I think maybe they meant using integers for cents

[-] Treczoks@lemmy.world 25 points 2 months ago

I stopped using floats 30 years ago when I learned what rounding errors can do if you only deal with big enough numbers of items to tally. My employer turned around 25M a year, and it had to add up to the cent for the audits.

[-] Womble@piefed.world 13 points 2 months ago* (last edited 2 months ago)

Single floats sure, but doubles give plenty of accuracy unless you absolutely need zero error.

For example geting 1000 random 12 digit ints, multiplying them by 1e9 as floats, doing pairwise differences between them and summing the answers and dividing by 1e9 to get back to the ints gives a cumulative error of 1 in 10^16. assuming your original value was in dollars thats roughly 0.001cent in a billion dollar total error. That's going deliberately out of the way to make transactions as perverse as possible.
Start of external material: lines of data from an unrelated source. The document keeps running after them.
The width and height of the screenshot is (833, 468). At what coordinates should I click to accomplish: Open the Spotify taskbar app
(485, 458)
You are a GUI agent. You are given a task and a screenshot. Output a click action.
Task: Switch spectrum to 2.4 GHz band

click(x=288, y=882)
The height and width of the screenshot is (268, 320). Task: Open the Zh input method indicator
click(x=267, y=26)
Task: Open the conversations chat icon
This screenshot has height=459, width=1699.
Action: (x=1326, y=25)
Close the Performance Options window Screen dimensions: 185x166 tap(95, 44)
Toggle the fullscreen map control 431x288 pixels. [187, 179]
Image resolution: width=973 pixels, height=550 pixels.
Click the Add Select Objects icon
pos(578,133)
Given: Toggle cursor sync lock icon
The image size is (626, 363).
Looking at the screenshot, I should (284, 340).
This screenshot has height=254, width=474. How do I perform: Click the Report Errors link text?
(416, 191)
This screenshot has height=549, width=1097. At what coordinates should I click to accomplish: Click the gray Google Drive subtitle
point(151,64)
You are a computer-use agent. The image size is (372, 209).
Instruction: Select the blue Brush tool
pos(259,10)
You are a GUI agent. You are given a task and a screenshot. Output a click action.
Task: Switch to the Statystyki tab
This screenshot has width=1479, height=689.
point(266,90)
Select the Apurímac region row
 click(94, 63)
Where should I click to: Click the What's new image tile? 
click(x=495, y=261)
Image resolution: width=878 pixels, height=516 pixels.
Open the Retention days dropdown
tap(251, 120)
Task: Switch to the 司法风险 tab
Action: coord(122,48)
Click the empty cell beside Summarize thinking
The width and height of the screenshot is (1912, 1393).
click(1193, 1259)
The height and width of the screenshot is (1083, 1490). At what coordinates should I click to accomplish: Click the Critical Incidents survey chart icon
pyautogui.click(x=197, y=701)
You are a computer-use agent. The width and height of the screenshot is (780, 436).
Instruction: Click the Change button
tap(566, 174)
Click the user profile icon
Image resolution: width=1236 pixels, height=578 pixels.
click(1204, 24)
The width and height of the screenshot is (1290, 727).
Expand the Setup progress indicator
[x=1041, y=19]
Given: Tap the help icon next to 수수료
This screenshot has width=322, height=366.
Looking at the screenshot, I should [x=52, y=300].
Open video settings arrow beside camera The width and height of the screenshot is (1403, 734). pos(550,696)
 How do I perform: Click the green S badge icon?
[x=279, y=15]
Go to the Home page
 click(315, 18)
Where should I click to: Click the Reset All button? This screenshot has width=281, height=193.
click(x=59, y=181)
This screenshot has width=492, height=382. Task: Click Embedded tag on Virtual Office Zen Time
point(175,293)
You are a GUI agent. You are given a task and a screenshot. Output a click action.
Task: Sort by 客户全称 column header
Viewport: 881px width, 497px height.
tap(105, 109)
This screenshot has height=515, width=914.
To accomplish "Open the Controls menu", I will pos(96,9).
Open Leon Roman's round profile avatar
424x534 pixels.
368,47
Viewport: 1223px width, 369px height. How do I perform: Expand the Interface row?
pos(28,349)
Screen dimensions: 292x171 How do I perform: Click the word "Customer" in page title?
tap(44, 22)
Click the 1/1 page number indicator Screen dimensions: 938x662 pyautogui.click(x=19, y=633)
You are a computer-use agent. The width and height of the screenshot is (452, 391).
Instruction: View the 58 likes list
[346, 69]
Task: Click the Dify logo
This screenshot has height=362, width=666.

[-] Treczoks@lemmy.world 20 points 2 months ago

Nope. With about a hundred thousand factored items, things easily run off the rails. I've seen it. Just count cents, and see that rounding errors are kept in close, deterministic confines.

[-] jasory@programming.dev 5 points 2 months ago

You can use Kahan summation to mitigate floating point errors. A mere 100 thousand floating point operations is a non-issue.

As a heads up computational physics and mathematics tackle problems trillions of times larger than any financial computation, that's were tons of algorithms have been developed to handle floating point errors. Infact essentially any large scale computation specifically accounts for it.

[-] Treczoks@lemmy.world 6 points 2 months ago

Yep. And in accounting this is done with integers. In my field (not accounting), calculations are done either in integer or in fixed-point arithmetic - which is basically the same in the end. Other fields work with floats. This variety exists because every field has its own needs and preferences. Forcing "One size fits all" solutions was never a good idea, especially when certain areas have well-defined requirements and standards.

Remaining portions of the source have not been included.